Dai diamanti non nasce niente, dalle buche nascono i cuor

di Michela Santoro | 22 Gennaio 2024 @ 05:00 | ATTUALITA'
La casa di Michele
Print Friendly and PDF

L’AQUILA – Parafrasiamo questa celebre frase della meravigliosa ‘Via del campo’ di Fabrizio De André per introdurre una situazione di disagio più volte sollevata a sostegno del Centro di riabilitazione per l’autismo ‘La Casa di Michele’, a tutt’oggi irrisolta.

E lo facciamo dopo aver letto un post social di Autismo Abruzzo, la onlus punto di riferimento delle famiglie con autismo.

“Il Centro di riabilitazione per l’ autismo ‘La Casa Di Michele‘ è un luogo di eccellenza. Vengono accolti ogni settimana oltre 50 utenti tra bambini, ragazzi e adulti, alcuni provenienti dalla Marsica. Per loro i 15 operatori con oltre 10 anni di esperienza offrono percorsi personalizzati dal 2008 nonostante il poco chiaro percorso di internalizzazione che abbandona alcuni di loro e getta ombre sul futuro”.

Nonostante il centro sia a gestione ASL con il coordinamento del Centro di Riferimento Regionale Autismo – L’Aquila e le sollecitazioni rivolte alla ‘direzione strategica’ dal Prof. Marco Valenti qui nulla cambia.

Dopo aver attraversato l’abbandono totale e il massimo degrado occorre attraversare la rigogliosa boscaglia, scendere dalla macchina e fare attenzione alle pozzanghere che, spesso, ‘battezzano’ scarpe, zainetti e oggetti vari”.

Il post, infatti, riporta una fotografia piuttosto eloquente che mostra lo stato del piazzale davanti a ‘La Casa di Michele’, ubicata all’interno dell’area dell’ex ospedale di neuropsichiatria provinciale di Collemaggio.

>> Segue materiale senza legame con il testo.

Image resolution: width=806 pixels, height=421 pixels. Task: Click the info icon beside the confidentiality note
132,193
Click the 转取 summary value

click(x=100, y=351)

Il piazzale, raggiunto giornalmente da genitori e operatori, è completamente sterrato e tempestato di buche. Una situazione che si commenta da sé, di totale degrado, come se quel posto fosse disabitato, abbandonato a se stesso.

“Dei milioni di euro destinati all’area di Collemaggio abbiamo perso il conto, le risorse del pnrr sembrano infinite ma per il centro per l’autismo nulla cambia.

Liste di attesa, degrado urbano, abbandono, ci accolgono ogni giorno”, prosegue il post che così conclude: “Infinite le richieste di sistemazione dell’area antistante la struttura e le sollecitazioni inviate alla Asl1, per rendere ‘dignitose’ le pertinenze della struttura dedicata alle attività riabilitative per le persone autistiche”.

“Da qualche giorno – dice il presidente di Autismo Abruzzo, Dario Verzulli, sentito telefonicamente – hanno avviato, nella stessa area, il cantiere per il Pnrr da 18 milioni di euro dedicato alla ricerca spaziale che coinvolge il Gssi e l’Università.

Soldi a palate ma non ci sono palate di asfalto per il piazzale della Casa di Michele!

Invitiamo tutti i candidati alle regionali – conclude Verzulli – a incontrare i cittadini all’interno dell’ex ospedale di Collemaggio. Il ‘cuore’ generato dalla pozzanghera possa essere di ispirazione e indurvi a rispettare i nostri figli”.